-- Task instructions --
Find the line with "Image resolution: width=1024" and the line with "The image size is (1057, 451)." in the entries below; output exactly those two lines, every line between them, and no others.

Start of Block

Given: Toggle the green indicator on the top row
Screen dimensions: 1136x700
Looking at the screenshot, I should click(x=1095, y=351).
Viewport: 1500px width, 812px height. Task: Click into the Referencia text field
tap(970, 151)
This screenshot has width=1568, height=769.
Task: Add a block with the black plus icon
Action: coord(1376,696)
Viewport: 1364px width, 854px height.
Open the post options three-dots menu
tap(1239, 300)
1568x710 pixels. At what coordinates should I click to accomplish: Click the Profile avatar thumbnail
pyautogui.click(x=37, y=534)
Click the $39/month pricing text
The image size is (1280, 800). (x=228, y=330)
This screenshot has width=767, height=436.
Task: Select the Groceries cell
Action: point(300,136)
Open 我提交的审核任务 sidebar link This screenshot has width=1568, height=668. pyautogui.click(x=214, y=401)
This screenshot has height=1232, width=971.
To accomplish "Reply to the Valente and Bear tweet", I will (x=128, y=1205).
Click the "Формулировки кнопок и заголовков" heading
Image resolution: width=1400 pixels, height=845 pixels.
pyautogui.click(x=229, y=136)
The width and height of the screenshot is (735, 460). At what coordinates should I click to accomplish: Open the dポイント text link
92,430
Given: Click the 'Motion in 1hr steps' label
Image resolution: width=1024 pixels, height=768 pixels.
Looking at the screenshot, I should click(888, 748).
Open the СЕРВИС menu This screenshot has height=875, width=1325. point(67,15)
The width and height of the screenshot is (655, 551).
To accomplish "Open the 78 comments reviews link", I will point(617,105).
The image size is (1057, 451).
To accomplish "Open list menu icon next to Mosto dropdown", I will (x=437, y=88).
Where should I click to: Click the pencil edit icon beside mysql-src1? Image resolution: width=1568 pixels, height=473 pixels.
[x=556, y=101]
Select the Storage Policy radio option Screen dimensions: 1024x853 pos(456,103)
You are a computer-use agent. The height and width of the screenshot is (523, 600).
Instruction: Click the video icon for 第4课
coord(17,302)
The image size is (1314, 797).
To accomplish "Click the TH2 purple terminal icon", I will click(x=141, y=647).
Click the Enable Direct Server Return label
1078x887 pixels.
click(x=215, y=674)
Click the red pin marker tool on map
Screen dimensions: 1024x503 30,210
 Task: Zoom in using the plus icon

End of Block

-- Solution for this task --
Image resolution: width=1024 pixels, height=768 pixels.
Looking at the screenshot, I should click(888, 748).
Open the СЕРВИС menu This screenshot has height=875, width=1325. point(67,15)
The width and height of the screenshot is (655, 551).
To accomplish "Open the 78 comments reviews link", I will point(617,105).
The image size is (1057, 451).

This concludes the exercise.